Discovery of adaptive mutations

Before the development of Tn-seq methods, microarray-based footprinting methods were developed to quantitatively track mutants in a complex transposon library (Sassetti and Rubin 2002). One of the unique applications of the microarray-based method was to identify adaptive mutations that contribute to selectable phenotypic variations (Goodarzi et al. 2009). With current NGS technologies, genome sequencing of both wild-type and evolved strains can be easily used to reveal genetic differences (e.g., mutations) between the two strains. However, distinguishing adaptive mutations from neutral mutations is a challenging and labor-intensive process. Goodarzi et al. (2009) described a method termed ADAM (array-based discovery of adaptive mutations) that employs parallel, genome-wide linkage analysis to simultaneously identify all mutated loci with direct contributions to fitness. Although it has not been realized yet, it is quite conceivable that the Tn-seq method could be used in place of a microarray-based transposon mapping approach to advance the strategy currently used in ADAM to identify adaptive mutations at a higher resolution.

Conclusions and perspectives

With the comprehensiveness and sensitivity of Tn-seq, it has emerged as a method of choice to explore genotype-phenotype relationships in bacteria on a genomic scale. Since initial developments of the method in 2009, several variations on Tn-seq have been described with ever increasing applications in numerous bacterial and archaeal species where an efficient random transposon mutagenesis system can be established. The major driving force behind the development of Tn-seq was NGS technologies, more specifically Illumina sequencing. The ability to sequence hundreds of millions of fragments in parallel is the crucial component that provides the comprehensiveness and sensitivity characteristic of Tn-seq methods. With continuous improvements on current NGS platforms (especially increasing read numbers of Illumina sequencing technology), it is expected that the ability to sequence more reads at a reduced cost will occur in the near future (Watson 2014). This will be an advantage in further enhancing the capacity of Tn-seq methods by increasing (1) the number of samples to be analyzed, (2) read depth, or (3) the saturation level of an insertion library.
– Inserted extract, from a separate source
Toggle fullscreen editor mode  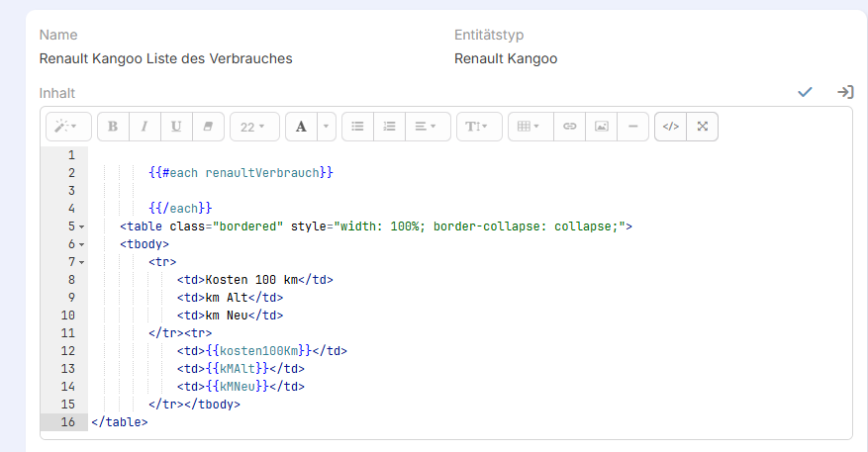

Although over 70 research articles based on Tn-seq methods have been published within the past 6 years, there are still immense chemical or stress conditions encountered by microorganisms that remain to be explored using straightforward applications of Tn-seq under the corresponding in vitro conditions. For example, the 1144 chemical genomic assays have been performed with the collection of yeast deletion mutants (Hillenmeyer et al. 2008). There has been an increasing number of Tn-seq studies using animal infection models to identify in vivo survival genes. Once such a study is done for a given pathogen using a standard animal infection model under “standard” condition, the next logical step would be to use Tn-seq to understand bacterial genes required for in vivo colonization or survival of the pathogen that would be dependent on the altered host conditions. The altered host conditions could be contributed by genetic factors (e.g., different strains of mice, or transgenic animals) or environmental factors (e.g., modified gut microbiota, co-infection, diets, age, stress, gender etc.) as exemplified in several studies shown in Table 2 (Carter et al. 2014; Goodman et al. 2009; Wong et al. 2013; Wu et al. 2015; Zhang et al. 2013). Knowing the genetic factors required only under specific host or environmental conditions would be extremely helpful in revealing the mechanisms by which the pathogens cope with the dynamically changing microenvironments in the host. Until now, most Tn-seq studies have been conducted to study bacterial species, and only one study was reported in which archaeal species was studied using a Tn-seq method (Sarmiento et al. 2013). Since any haploid microorganisms with an appropriate insertional mutagenesis system can be analyzed by Tn-seq, the method could be applied to the study of more archaeal species and even haploid yeast strains in the future.